First observation of a new class of rare "penguin decays" reported

Graduate student Kurtis Nishimura reported the observation while working on the Belle experiment

University of Hawaiʻi at Mānoa
Contact:
Thomas Browder, (808) 956-2936
Professor, Physics and Astronomy
Gary Varner, (808) 956-2987
Associate Professor, Physics and Astronomy
Posted: Dec 7, 2010

Kurtis Nishimura
Kurtis Nishimura
Kurtis Nishimura, a graduate student at UH Mānoa in the physics and astronomy department working together with other University of Hawaiʻi colleagues on the Belle experiment at the KEKB factory in Tsukuba, Japan, reported the first observation of a new class of rare "penguin decays" of the beauty quark in the November 5 issue of Physical Review Letters (PRL), the leading U.S. physics journal.

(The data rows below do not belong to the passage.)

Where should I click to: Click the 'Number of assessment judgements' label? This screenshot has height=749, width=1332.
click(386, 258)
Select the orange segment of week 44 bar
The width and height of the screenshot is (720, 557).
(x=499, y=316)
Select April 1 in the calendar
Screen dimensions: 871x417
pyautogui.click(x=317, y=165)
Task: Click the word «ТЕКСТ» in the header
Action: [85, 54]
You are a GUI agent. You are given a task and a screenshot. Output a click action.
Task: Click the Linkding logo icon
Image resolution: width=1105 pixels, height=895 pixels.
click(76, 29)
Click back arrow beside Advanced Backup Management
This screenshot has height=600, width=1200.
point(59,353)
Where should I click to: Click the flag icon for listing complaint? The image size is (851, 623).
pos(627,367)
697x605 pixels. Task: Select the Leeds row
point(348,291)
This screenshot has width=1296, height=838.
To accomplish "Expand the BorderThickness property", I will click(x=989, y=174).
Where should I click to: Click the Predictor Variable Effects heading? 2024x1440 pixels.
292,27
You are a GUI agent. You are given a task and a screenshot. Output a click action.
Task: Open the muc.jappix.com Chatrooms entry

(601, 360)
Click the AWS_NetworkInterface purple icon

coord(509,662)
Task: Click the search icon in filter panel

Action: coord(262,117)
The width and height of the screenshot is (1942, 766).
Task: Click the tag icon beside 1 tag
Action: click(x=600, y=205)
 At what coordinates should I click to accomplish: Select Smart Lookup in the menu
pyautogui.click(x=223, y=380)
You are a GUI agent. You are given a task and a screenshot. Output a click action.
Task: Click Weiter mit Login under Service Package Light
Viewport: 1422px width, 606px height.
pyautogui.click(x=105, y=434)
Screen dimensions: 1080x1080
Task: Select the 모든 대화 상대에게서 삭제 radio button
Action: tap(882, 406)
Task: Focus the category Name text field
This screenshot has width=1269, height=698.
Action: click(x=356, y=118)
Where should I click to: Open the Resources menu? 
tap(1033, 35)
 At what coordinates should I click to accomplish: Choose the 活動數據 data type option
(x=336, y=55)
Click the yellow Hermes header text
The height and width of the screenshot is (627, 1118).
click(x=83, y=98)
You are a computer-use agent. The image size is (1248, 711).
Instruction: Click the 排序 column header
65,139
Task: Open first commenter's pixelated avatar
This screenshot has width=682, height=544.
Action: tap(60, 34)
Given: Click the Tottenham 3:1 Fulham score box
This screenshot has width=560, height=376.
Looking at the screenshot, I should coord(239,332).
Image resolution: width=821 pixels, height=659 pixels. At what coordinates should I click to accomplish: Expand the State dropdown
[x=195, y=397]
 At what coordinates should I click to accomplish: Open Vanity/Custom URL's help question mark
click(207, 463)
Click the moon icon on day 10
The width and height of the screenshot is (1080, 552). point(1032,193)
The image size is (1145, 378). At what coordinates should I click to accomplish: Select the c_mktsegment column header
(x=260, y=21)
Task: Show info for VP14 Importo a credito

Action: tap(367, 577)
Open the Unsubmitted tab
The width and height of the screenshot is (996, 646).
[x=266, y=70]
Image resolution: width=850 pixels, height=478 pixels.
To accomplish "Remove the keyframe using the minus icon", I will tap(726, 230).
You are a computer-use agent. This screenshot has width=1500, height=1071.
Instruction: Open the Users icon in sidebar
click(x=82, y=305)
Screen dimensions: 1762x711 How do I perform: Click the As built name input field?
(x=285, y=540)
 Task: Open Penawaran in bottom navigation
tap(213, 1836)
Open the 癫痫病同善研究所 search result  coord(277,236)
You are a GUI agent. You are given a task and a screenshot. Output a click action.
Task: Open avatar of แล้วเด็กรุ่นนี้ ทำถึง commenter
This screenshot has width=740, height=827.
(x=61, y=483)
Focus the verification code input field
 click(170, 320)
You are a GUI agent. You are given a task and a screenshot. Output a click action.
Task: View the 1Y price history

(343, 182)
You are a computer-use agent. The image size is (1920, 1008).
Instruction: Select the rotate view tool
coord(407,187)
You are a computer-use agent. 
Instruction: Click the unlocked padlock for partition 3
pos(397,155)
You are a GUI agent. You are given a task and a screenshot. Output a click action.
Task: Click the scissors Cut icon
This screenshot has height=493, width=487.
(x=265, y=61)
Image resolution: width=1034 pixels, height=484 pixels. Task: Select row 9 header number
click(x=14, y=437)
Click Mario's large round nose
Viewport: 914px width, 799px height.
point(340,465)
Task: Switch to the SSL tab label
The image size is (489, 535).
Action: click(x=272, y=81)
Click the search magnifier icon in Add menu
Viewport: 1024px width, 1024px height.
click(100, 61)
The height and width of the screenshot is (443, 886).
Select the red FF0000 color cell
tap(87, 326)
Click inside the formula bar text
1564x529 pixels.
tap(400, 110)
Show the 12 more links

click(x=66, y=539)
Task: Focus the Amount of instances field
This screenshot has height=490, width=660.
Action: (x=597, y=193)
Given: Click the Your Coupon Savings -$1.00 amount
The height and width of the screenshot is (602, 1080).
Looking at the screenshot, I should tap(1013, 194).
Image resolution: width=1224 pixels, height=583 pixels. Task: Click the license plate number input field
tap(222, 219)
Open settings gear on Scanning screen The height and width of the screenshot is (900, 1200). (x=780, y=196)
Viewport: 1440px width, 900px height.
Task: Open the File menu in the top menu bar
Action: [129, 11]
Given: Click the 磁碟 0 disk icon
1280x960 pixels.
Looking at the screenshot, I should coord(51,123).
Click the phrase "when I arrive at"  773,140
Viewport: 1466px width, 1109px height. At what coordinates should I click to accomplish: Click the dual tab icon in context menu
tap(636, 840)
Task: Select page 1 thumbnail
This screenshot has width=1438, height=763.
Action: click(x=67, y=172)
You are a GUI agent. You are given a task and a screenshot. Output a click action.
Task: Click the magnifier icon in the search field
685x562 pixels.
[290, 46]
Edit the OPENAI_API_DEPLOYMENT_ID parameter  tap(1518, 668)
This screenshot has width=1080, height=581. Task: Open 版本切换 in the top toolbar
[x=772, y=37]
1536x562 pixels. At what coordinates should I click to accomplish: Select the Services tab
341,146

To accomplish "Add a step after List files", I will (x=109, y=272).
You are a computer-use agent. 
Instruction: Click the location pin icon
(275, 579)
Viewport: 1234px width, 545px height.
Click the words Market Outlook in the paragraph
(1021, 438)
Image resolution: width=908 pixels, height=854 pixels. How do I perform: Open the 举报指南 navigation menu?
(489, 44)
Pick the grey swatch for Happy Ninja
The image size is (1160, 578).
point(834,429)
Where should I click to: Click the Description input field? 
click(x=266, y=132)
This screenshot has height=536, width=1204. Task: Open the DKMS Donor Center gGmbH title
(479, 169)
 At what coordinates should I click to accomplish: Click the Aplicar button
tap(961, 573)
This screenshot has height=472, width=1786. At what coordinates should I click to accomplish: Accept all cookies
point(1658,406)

Nishimura is the first author of this paper, which was the basis for his PhD dissertation.
 
B Factories are high energy particle accelerators that produce particles containing b (beauty) quarks in large numbers, over 100 million/year. The Belle experiment at KEKB is most celebrated for its critical role in experimentally verifying the theoretical scheme for matter-antimatter asymmetry of Kobayashi and Maskawa, who were awarded the 2008 Nobel Prize in Physics.
 
Other UH Mānoa participants in Belle include faculty members Tom Browder, Mike Peters, Sven Vahsen, Gary Varner, research professor Michael Jones, post-doctoral fellows Chengping Shen, Igal Jaegle, Jared Yamaoka, engineers Matt Andrew and Marc Rosen, graduate students Jamal Rorie and Himansu Sahoo. The work in the Belle experiment, an international collaboration of physicists from countries in Asia, America, Europe and Australia is supported by the U.S. Department of Energy. The UH Mānoa group is also participating in the construction of the Belle-II experiment for the Super-KEKB factory upgrade that will start operation in 2014 in Tsukuba, Japan.